My predecessor is doing a very good job of getting me acquainted with the city and the job. He is strikingly similar to me, and I'm sorry that he won't be around longer. But I got his old apartment, so I guess I'll settle. I can see the building from work, but not vice-versa. It's about 3 blocks away. It's a very nice new building, the first time I've ever had to buzz my visitors in, replete with a video display on my wall for me to make sure I approve of their behavior before agreeing to have them up. It is small, as I had been warned it would be, but it feels homey. The entryway is a hallway that contains all of the household essentials: washer, fridge, kitchen, bathroom, and bathing room (separate room from toilet). This hallway leads to the room, which has a long closet, a bed, shelves and a desk and a couple of low tables. I have a nice balcony with a good view of the mountains that even came with a snowboard and snowshoes. A string of english teachers for my company have lived here, so each new occupant inherits a bunch of stuff (generally anything former teacher(s) didn't want when they left) with the space. Today I started unpacking/arranging in earnest, and it feels much better already, but there's a long way to go before it's all set. I am getting mini tours of the notable establishments in the area, and have been introduced to the locals. And by locals I mean other foreigners. The grocery store situation here seems much more amicable. I have applied for all of the necessary papers as a foreigner and even gotten a cell phone (which I am reasonably certain is smarter than me).

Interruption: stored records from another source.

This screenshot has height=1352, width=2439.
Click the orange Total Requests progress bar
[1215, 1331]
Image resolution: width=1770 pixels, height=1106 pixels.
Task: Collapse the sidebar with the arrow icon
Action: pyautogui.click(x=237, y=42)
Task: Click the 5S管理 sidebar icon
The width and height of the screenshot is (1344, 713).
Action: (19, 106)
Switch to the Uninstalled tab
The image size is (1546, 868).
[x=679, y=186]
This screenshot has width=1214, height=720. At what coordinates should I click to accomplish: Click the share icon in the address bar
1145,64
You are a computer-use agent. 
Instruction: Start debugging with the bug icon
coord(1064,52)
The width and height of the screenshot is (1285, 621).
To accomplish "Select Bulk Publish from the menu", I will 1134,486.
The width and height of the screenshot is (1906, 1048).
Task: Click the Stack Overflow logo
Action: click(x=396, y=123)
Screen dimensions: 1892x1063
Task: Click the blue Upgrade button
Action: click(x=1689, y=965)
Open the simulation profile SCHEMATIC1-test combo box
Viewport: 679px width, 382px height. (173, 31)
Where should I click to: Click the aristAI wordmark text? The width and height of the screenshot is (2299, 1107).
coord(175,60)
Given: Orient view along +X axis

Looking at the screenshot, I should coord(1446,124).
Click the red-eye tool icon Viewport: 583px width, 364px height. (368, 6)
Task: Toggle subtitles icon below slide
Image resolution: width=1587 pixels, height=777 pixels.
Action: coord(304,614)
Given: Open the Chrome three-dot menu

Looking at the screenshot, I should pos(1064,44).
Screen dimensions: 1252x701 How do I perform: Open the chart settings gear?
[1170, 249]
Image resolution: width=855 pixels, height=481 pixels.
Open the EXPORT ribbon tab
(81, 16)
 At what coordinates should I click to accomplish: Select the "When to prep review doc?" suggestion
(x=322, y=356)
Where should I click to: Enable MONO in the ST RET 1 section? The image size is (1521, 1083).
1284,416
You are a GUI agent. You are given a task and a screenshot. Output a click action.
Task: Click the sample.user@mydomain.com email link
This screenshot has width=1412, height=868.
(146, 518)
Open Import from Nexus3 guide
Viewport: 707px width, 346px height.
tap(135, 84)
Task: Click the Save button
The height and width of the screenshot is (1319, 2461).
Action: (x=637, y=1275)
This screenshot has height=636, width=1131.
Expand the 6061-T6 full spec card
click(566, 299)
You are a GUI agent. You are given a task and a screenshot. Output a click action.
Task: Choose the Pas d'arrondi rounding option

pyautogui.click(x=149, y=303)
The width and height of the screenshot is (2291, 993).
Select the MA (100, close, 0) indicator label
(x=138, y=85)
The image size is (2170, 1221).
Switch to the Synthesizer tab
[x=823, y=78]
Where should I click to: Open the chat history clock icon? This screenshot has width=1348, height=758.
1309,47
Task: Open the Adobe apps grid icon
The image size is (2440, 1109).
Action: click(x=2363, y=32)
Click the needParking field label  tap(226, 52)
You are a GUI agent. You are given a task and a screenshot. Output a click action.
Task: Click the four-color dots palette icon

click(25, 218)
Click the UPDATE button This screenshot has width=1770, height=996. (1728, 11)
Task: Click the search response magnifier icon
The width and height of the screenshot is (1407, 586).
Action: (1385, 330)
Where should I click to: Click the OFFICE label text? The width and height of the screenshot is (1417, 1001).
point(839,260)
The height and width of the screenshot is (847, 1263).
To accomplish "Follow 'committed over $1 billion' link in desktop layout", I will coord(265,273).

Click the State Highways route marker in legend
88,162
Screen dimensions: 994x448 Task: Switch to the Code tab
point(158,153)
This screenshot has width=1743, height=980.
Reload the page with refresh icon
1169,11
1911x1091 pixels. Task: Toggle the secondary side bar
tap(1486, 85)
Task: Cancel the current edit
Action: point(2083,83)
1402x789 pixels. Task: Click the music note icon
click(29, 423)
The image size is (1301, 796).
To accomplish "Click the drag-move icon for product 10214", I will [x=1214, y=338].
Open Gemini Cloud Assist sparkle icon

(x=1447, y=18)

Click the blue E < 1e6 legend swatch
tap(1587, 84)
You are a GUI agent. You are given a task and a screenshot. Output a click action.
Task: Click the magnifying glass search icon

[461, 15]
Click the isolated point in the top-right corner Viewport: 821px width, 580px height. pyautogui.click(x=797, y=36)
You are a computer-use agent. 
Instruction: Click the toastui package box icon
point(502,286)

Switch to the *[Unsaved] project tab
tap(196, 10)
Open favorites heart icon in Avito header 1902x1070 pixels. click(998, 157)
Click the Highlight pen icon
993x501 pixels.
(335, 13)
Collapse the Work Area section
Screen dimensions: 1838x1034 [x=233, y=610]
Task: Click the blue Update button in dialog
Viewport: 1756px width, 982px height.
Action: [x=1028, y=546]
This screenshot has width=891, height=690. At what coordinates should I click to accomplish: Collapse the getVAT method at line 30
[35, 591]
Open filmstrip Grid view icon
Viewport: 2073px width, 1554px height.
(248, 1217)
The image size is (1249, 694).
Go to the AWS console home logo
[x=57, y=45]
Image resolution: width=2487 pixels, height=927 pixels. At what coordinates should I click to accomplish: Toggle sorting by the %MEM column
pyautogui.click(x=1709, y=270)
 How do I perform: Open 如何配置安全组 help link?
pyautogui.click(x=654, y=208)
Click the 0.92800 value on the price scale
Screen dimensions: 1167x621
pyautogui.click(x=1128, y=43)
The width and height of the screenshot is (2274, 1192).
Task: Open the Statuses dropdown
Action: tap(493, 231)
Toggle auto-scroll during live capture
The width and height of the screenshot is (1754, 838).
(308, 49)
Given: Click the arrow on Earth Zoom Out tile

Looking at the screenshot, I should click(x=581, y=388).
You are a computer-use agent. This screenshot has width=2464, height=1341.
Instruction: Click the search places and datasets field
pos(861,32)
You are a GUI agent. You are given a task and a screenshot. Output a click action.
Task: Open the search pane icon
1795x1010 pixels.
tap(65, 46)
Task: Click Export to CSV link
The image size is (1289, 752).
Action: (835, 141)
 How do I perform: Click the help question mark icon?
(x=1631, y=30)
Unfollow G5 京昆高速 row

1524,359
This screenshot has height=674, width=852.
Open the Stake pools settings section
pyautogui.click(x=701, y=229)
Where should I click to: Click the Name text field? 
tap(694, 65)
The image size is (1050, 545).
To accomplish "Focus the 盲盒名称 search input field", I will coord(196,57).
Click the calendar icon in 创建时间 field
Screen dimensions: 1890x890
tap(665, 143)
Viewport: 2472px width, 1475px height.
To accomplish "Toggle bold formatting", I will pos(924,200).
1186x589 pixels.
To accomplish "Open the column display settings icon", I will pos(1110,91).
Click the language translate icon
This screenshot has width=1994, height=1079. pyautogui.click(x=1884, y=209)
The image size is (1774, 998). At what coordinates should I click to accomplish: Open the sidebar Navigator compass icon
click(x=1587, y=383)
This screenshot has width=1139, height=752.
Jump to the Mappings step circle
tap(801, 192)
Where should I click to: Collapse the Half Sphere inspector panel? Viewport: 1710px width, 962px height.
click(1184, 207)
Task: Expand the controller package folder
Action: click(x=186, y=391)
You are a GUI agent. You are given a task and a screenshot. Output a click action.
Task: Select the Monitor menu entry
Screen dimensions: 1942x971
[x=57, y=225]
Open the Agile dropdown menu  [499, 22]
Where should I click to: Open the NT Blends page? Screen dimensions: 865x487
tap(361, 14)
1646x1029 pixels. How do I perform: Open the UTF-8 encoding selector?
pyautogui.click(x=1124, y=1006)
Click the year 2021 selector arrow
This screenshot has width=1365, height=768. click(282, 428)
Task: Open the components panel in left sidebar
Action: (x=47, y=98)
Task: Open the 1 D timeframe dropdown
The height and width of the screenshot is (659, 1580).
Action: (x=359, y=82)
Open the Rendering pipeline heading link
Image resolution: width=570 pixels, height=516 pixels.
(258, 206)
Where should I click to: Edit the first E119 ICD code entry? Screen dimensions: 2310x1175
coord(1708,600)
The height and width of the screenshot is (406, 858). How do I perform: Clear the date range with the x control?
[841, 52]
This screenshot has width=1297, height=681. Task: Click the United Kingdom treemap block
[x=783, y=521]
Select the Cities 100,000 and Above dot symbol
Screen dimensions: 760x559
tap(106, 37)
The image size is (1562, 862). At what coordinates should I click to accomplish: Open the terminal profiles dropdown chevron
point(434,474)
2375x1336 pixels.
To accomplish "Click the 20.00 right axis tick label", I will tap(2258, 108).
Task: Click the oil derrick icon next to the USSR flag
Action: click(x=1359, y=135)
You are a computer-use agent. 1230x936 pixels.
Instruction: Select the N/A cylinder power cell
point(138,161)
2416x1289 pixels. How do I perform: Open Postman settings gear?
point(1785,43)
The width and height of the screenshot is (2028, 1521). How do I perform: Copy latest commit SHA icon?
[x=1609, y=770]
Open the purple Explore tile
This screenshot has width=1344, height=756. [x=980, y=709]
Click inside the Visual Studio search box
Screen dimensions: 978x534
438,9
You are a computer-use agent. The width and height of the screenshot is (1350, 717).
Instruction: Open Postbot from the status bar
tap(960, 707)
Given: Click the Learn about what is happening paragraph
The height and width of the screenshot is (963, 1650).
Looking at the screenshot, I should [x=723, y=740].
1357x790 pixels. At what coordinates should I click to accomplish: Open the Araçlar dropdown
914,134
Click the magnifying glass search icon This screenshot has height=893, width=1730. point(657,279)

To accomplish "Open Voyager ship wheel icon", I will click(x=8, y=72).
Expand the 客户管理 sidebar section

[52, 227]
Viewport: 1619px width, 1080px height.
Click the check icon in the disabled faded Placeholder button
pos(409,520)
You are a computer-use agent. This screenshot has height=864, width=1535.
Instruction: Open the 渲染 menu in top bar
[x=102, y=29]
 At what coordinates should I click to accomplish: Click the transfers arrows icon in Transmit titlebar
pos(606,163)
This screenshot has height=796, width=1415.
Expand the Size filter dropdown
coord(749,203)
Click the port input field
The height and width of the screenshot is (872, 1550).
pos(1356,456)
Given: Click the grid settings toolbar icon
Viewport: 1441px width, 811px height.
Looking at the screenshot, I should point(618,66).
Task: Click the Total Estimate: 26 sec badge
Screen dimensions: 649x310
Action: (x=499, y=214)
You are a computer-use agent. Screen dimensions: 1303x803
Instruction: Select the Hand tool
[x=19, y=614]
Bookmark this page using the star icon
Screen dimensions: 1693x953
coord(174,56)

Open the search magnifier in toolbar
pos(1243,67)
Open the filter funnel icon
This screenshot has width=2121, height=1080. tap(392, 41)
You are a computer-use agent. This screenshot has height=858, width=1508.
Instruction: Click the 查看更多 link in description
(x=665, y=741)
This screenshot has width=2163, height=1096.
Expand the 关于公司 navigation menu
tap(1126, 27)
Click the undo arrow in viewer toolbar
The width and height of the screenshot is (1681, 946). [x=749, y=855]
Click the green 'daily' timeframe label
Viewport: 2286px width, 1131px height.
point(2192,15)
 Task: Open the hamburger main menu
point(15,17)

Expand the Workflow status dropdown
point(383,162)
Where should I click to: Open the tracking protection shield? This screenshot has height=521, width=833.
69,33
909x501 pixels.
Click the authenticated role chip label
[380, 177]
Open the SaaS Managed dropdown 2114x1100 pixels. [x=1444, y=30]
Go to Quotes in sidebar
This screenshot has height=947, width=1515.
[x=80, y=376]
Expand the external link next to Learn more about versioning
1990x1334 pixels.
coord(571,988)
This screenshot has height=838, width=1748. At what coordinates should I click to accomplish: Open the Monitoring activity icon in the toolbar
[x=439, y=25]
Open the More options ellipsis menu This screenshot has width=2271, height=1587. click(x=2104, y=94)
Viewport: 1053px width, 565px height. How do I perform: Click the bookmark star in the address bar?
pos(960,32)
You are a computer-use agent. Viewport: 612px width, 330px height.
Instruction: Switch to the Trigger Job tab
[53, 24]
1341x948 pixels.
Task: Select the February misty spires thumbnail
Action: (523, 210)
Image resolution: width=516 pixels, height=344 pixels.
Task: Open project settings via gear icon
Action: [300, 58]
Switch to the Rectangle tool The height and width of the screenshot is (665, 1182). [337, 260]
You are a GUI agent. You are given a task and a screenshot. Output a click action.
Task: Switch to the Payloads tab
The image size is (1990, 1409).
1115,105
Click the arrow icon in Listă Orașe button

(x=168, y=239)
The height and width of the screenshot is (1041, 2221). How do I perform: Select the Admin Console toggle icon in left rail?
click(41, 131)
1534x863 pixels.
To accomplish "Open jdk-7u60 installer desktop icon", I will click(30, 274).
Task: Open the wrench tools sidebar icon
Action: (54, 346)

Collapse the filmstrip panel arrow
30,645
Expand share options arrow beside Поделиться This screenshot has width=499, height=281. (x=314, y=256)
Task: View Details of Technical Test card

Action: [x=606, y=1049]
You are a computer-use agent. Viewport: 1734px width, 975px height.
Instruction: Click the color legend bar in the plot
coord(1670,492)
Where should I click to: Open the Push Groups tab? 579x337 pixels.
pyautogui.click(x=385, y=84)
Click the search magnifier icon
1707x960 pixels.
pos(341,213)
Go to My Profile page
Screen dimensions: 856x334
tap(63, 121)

Today was my first day of work at my branch. My visage only caused one child to burst into inconsolable fits of tears, but it's only my first day. The rest seemed rather taken with me, but it's probably just the beard that seems magical. It's going to be challenging work, but I'm very much looking forward to it. Working with children is at once laborious and refreshing. I'll have to leave it at that, I've got lessons to plan and I've got to be to work promptly at noon tomorrow.